A produtora Karina Gama e o diretor Cyrus Nowrasteh, responsáveis pelo filme “Dark Horse”, estão em desacordo sobre os gastos da produção. Enquanto Nowrasteh assegura que o orçamento executado inclui despesas de distribuição e marketing, Gama contesta, alegando que tais custos não foram contabilizados.
As investigações da Polícia Federal, divulgadas recentemente, revelam que Daniel Vorcaro, um banqueiro, transferiu US$ 12,3 milhões a pedido do senador Flávio Bolsonaro. Relatórios do Coaf indicam que o montante foi dividido em sete parcelas entre janeiro e setembro de 2025. A polícia investiga se o dinheiro foi realmente destinado ao filme ou utilizado para outras finalidades, incluindo a permanência de Eduardo Bolsonaro nos Estados Unidos.

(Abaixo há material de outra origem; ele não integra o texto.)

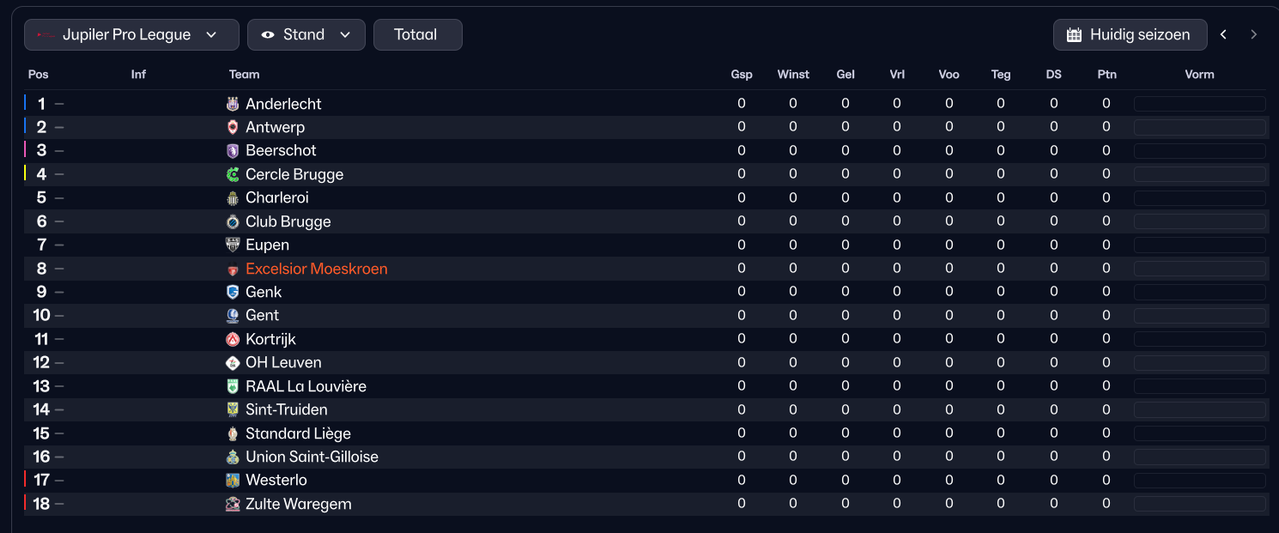This screenshot has height=533, width=1279.
Task: Click the Cercle Brugge green crest icon
Action: point(233,174)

Na última quinta-feira (19), Nowrasteh utilizou a rede social “X” para criticar os valores divulgados sobre “Dark Horse”, afirmando que eles estão “ridiculamente inflados”. Ele explicou que nos EUA, os custos de marketing não são combinados aos de produção, ao contrário do que ocorre no Brasil. Em uma nova postagem no dia seguinte, o diretor reforçou que a comparação dos custos feita pela imprensa brasileira é falha.

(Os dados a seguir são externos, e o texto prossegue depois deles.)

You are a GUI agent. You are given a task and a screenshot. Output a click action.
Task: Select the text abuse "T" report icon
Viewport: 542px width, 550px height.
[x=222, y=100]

Por outro lado, Karina Gama declarou que o filme já consumiu cerca de US$ 13 milhões, sem incluir as despesas de distribuição e marketing, conhecidas como “P&A”. Segundo ela, o investimento cobriu as fases de desenvolvimento, pré-produção e filmagem, e ainda são necessários mais recursos para a divulgação.
A produção de “Dark Horse”, embora filmada no Brasil, teve a maior parte dos gastos nos Estados Unidos. Mike Davis, sócio de Karina na GoUp, afirmou que documentos da empresa nos EUA não serão entregues às autoridades brasileiras sem um pedido formal, respeitando o processo legal norte-americano.